Exactly the lines from the one with "Given: Click the select-all corner box" through the final line of the entries, and nothing else, should appear in the answer; no pictures go in it.
--------------------------------
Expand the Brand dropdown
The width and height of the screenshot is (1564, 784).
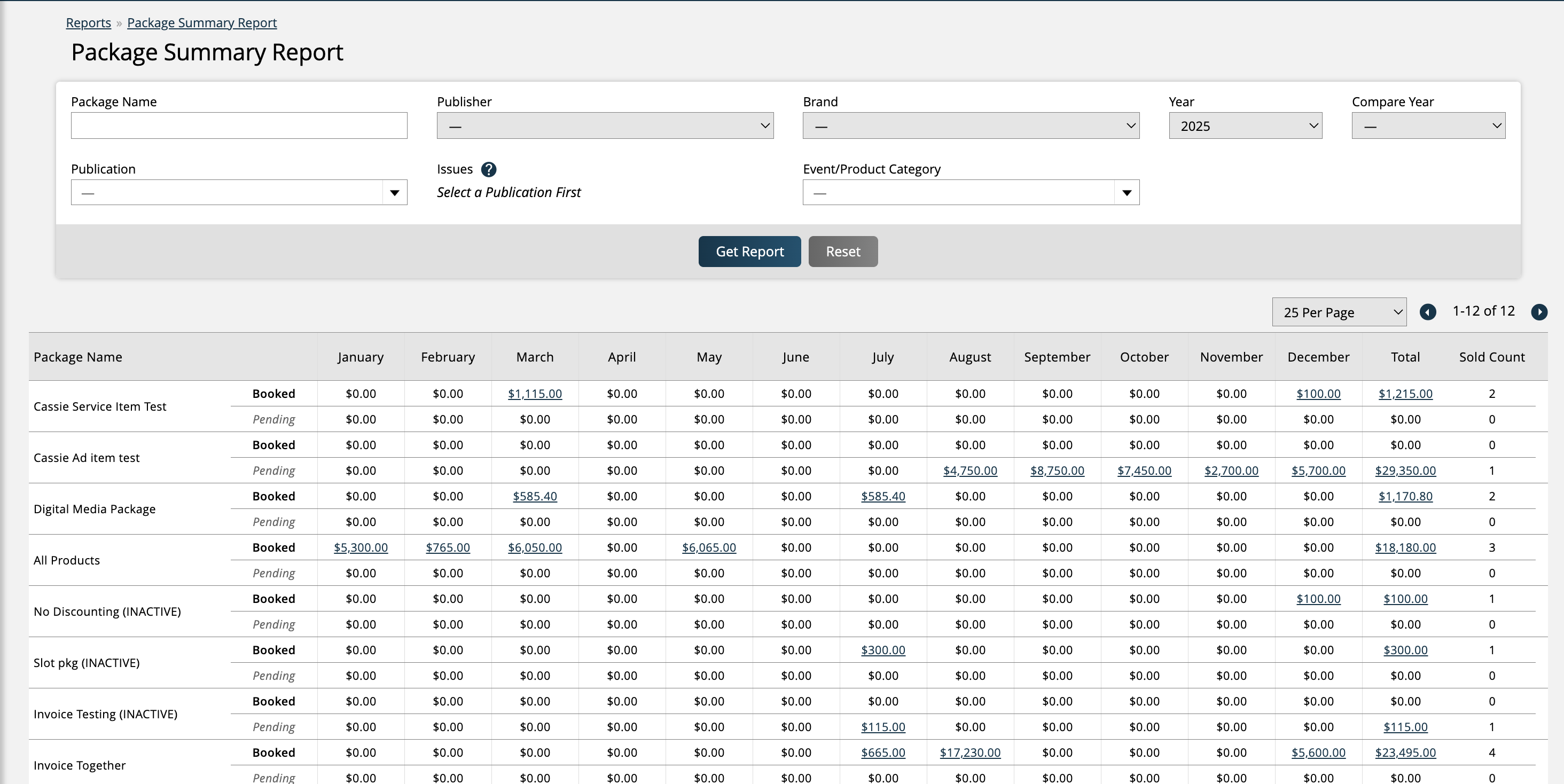coord(970,126)
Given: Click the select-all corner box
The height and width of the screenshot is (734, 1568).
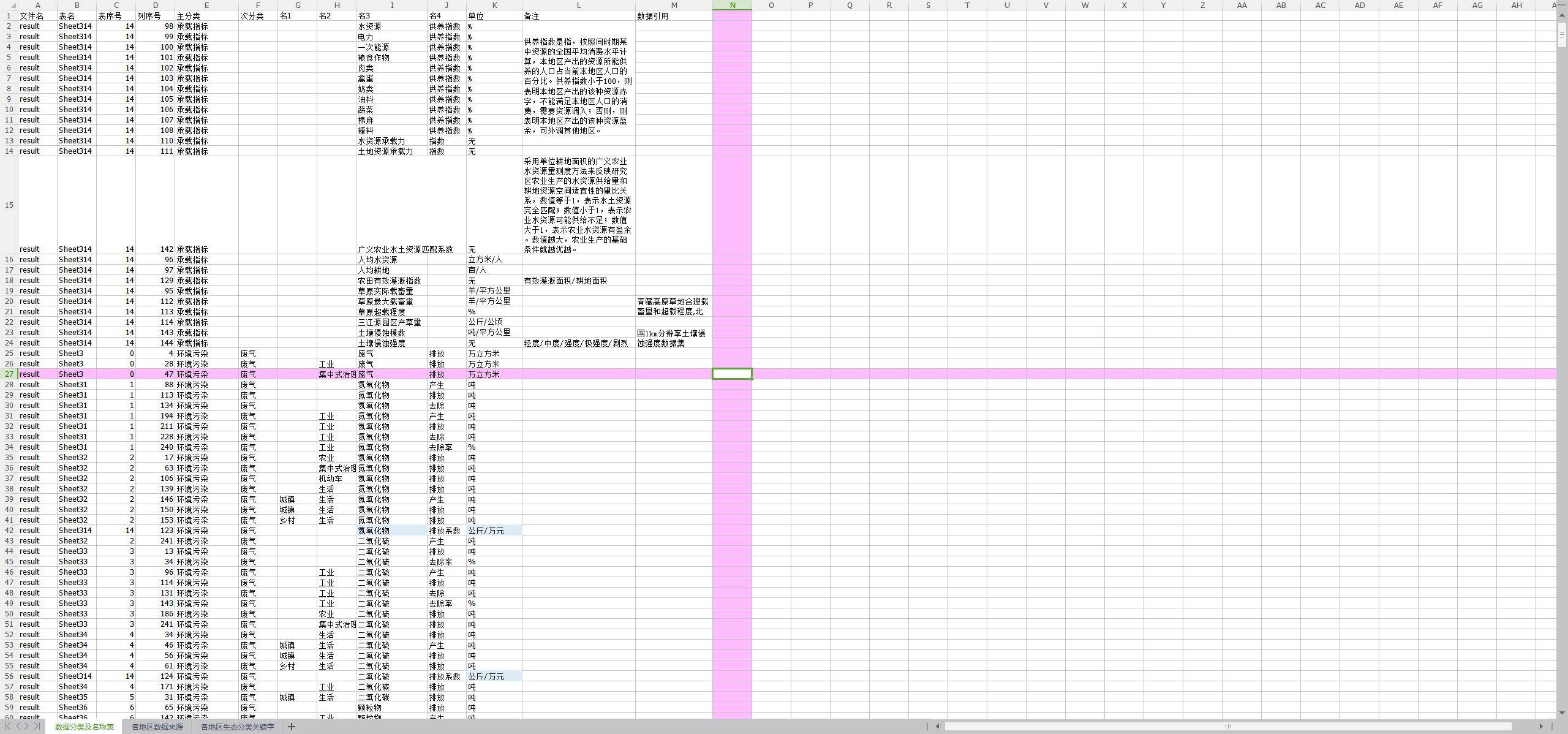Looking at the screenshot, I should 9,5.
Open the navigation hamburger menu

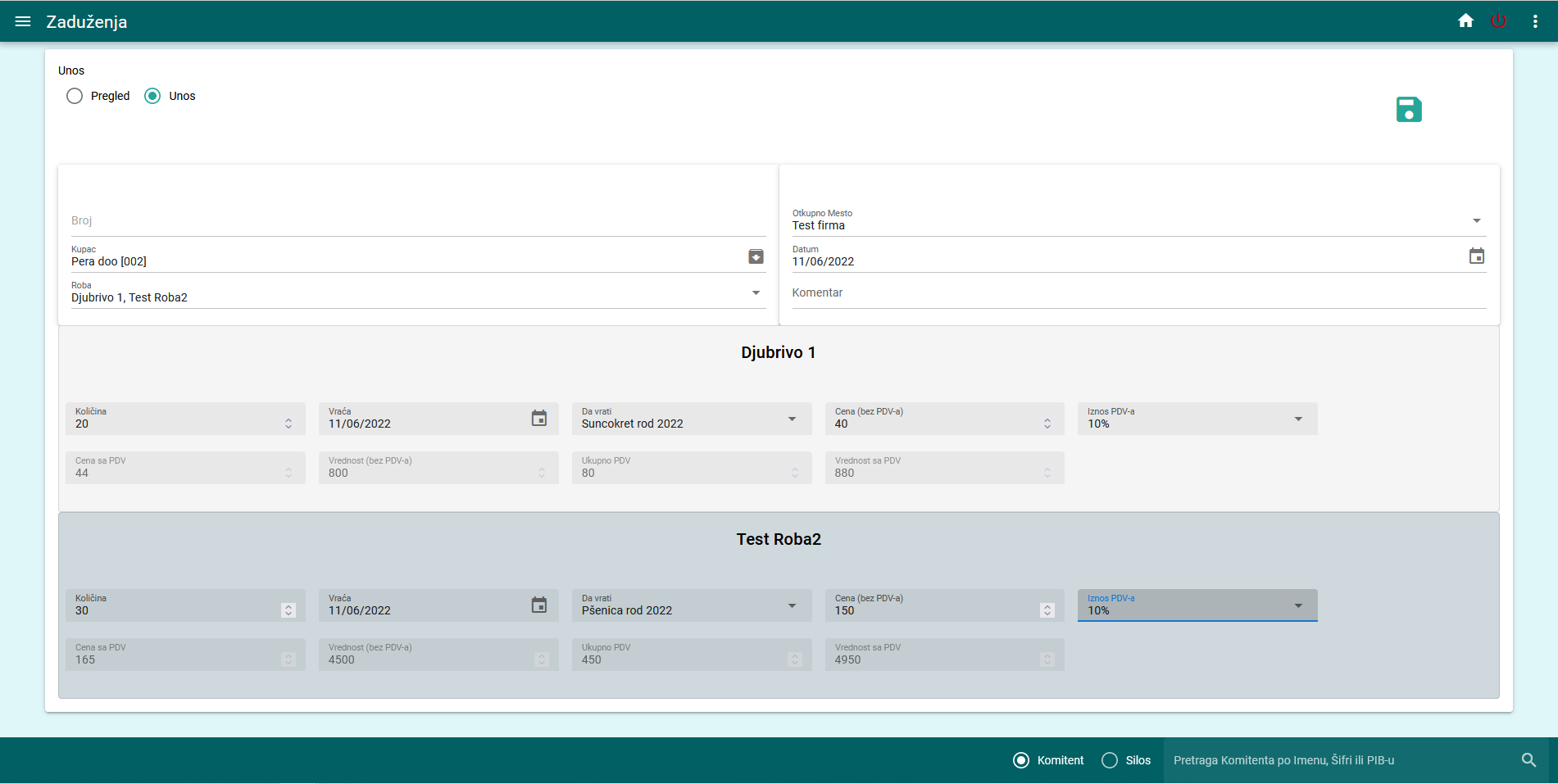click(x=22, y=21)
--------------------------------
- [RESPONSE AREA]
Given: Click the select-all corner box
The height and width of the screenshot is (734, 1568).
Looking at the screenshot, I should 9,5.
Open the navigation hamburger menu

click(x=22, y=21)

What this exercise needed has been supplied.